(Records contained in a dataset)

------------------------------------------------------------

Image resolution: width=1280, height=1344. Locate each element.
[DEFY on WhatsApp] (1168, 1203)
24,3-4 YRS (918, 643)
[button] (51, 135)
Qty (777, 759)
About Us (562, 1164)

------------------------------------------------------------

◆ **Exercise directions**: An exact, complete copy of the records is the expected answer.

◆ **Response to the exercise**:
Image resolution: width=1280, height=1344. Locate each element.
[DEFY on WhatsApp] (1168, 1203)
24,3-4 YRS (918, 643)
[button] (51, 135)
Qty (777, 759)
About Us (562, 1164)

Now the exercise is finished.